PORT MORESBY, Papua New Guinea (April 30, 2009) – As prime minister of PNG, Sir Julius Chan signed into existence the Lihir gold mine in 1995.

Yesterday, as governor of New Ireland where the Lihir mine is situated, he was a bitterly disappointed man, angry at the incompetence of civil servants who he claimed had failed to honour the terms of the Lihir memorandum of agreement (MoA).

Some K500 million, [US$182 million] already committed by Prime Minister Sir Michael Somare earlier this year, is yet to be released to the New Ireland provincial government.

Major projects committed under the MoA such as the Lihir Island ring road, the Namatanai hospital, the international wharf, the international airport and improvements to the Buluminski Highway are still outstanding.

Sir Julius flew his entire cabinet to Port Moresby to pursue the outstanding projects and money.

He said he wanted his provincial executive council members to see where the money contributed by New Ireland ended up.

They did and they were not terribly impressed.

At a press conference later at Parliament House, PEC members were vocal about the contempt with which National Government instrumentalities seemed to hold provinces and, particularly, agreements and the laws of PNG.

Rudolf Tongop, president of Lihir and chairman for mines, said: "We have nothing. The people own nothing.

"If only the Government can give what is owed to us, it would make it easy. We have been talking about this outstanding money for the last 14 years."

The frustration among the members of the PEC is obvious and understandable. These are the politicians who are closest to the people. The pressure is always on them to deliver.

And this particular group is not here to follow a claim or beg for some money from the National Government.

New Ireland plays host to the Lihir gold mine, one of the biggest mines of its kind in a geothermal region.

Benefits to the State over the life of the mine rank in the billions of kina.

It is shocking to learn that the host government, the respective local level governments and the landowners have not been given what the State has promised to give in return for the mine.

Only this week, landowners of the oil and gas regions of Southern Highlands province are converging on East New Britain to discuss what benefits will accrue to them from the liquefied natural gas (LNG) project.
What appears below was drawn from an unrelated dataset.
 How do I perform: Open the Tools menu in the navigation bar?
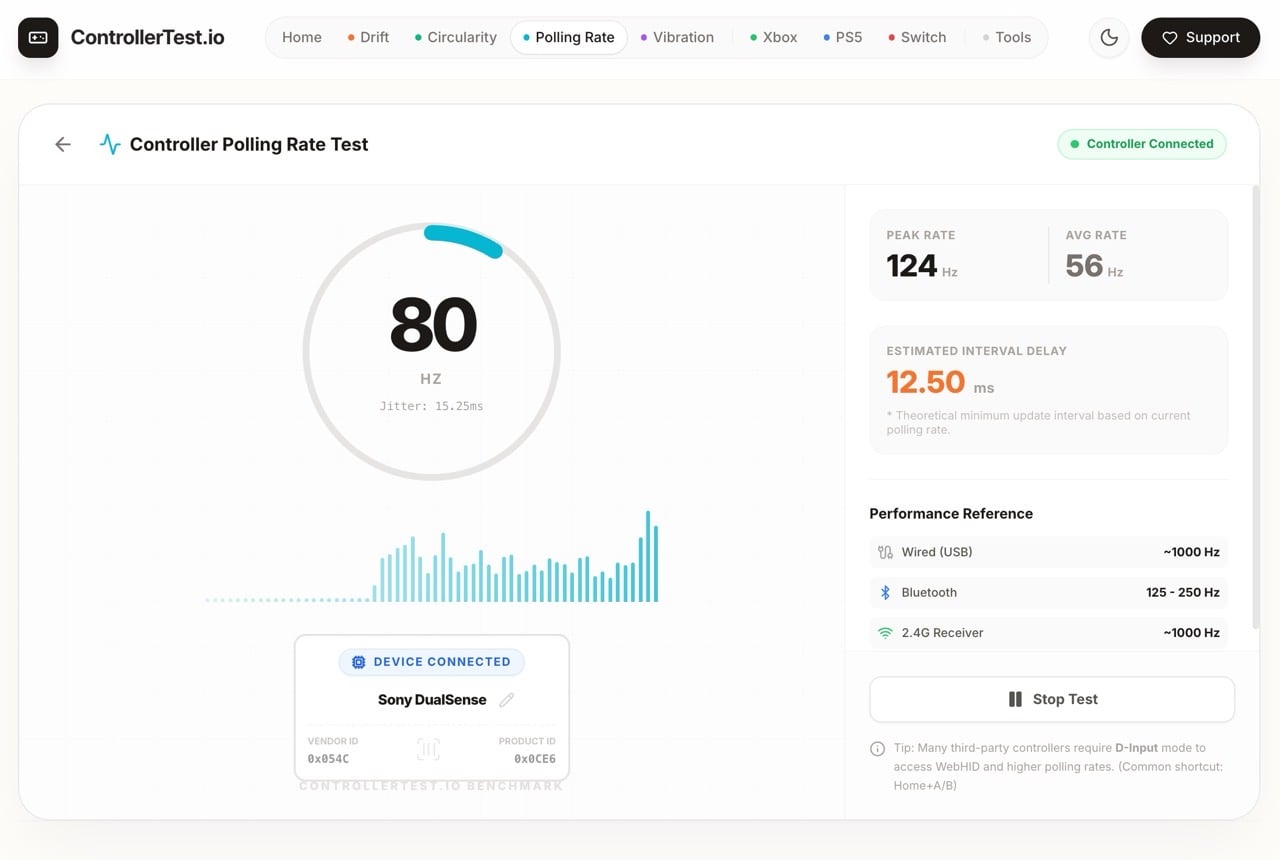pyautogui.click(x=1012, y=37)
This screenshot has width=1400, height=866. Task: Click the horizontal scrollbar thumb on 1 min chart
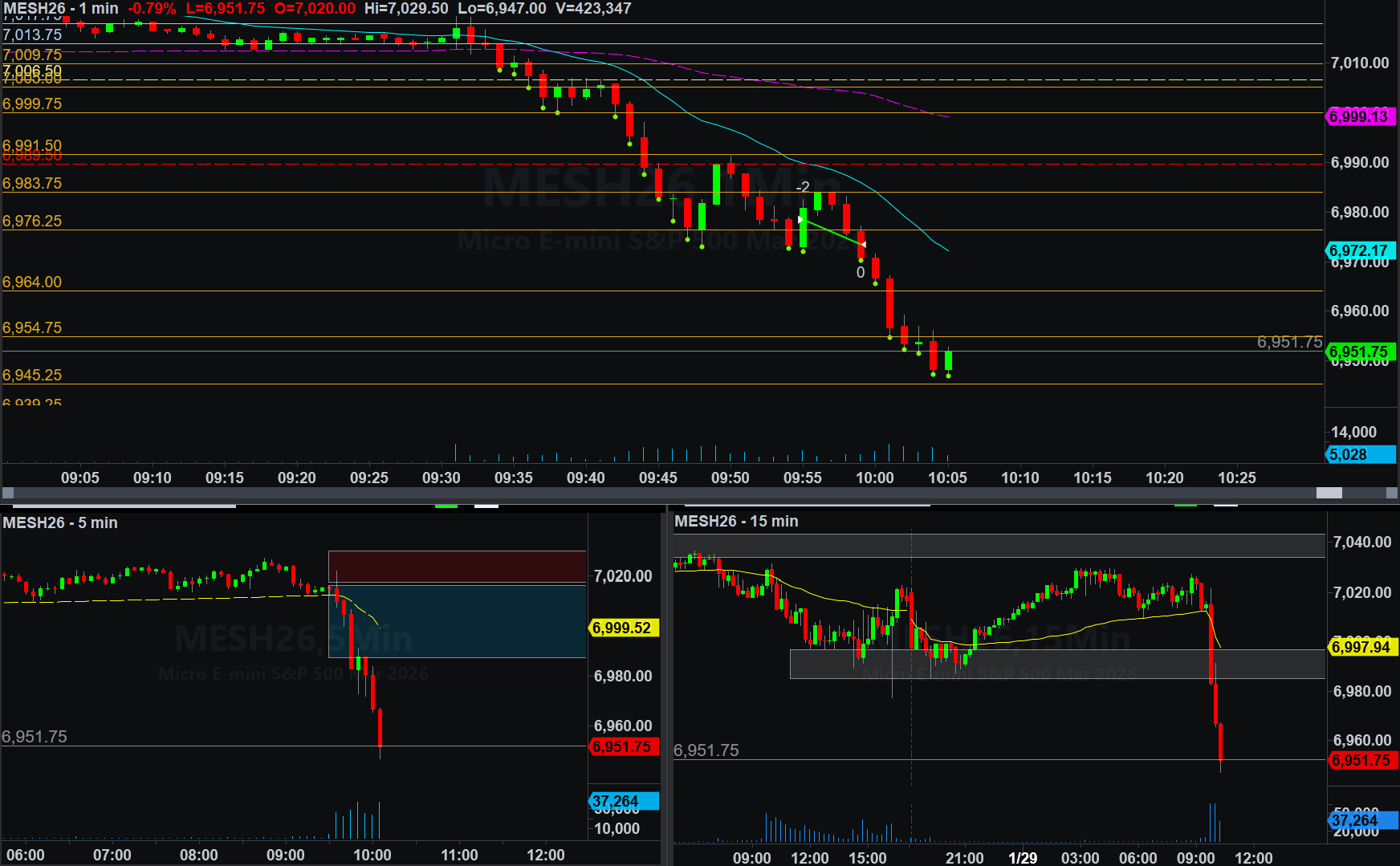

Landowners are divided, frustrated and angry going to the benefits sharing agreement (BSA) talks because they are owed many millions of kina in projects and funds promised by the State under the Hides MoA, the Kutubu MoA, the Gobe MoA and the Moran MoA.

Only last May, the midnight before the signing of the Gas Agreement, did Cabinet approve K300 million in outstanding MoA funds to be released to Southern Highlands and for K200 million to be released to the Gulf province.

Quite obviously, this had to be done or it would never have got the landowners and their provincial governments to agree to the gas project.

The New Ireland provincial government seems to be quick off the mark to learn from this midnight exercise.

The New Ireland government has imposed a moratorium on all future exploration work and on granting of development licences for projects in the province.

Immediately affected is the Government-backed Nautilus deep sea mining project and three other promising mining tenements in the province.

The ploy worked.

Early this year, the Prime Minister himself visited New Ireland to promise the outstanding K500 million in MoA funds.

Try as he might, Sir Julius and his administration have been unable to get the money.

It is a very serious lapse that impacts on PNG’s international reputation. If it cannot honour its commitments in an agreement, why execute any more agreements?

The State quickly loses trust and confidence in its ability to perform to expectations.

As was mentioned yesterday, we do not seem to have learnt from history. The same history of broken promises led directly to the Bougainville crisis.

Yet the utter neglect of its own promises to the people remains successive governments’ single biggest problem.

Be sure that it will not be long before people turn to violence to make their views known.

State instrumentalities and those charged with running them must recognise that these are genuine concerns and address them before they get out of hand.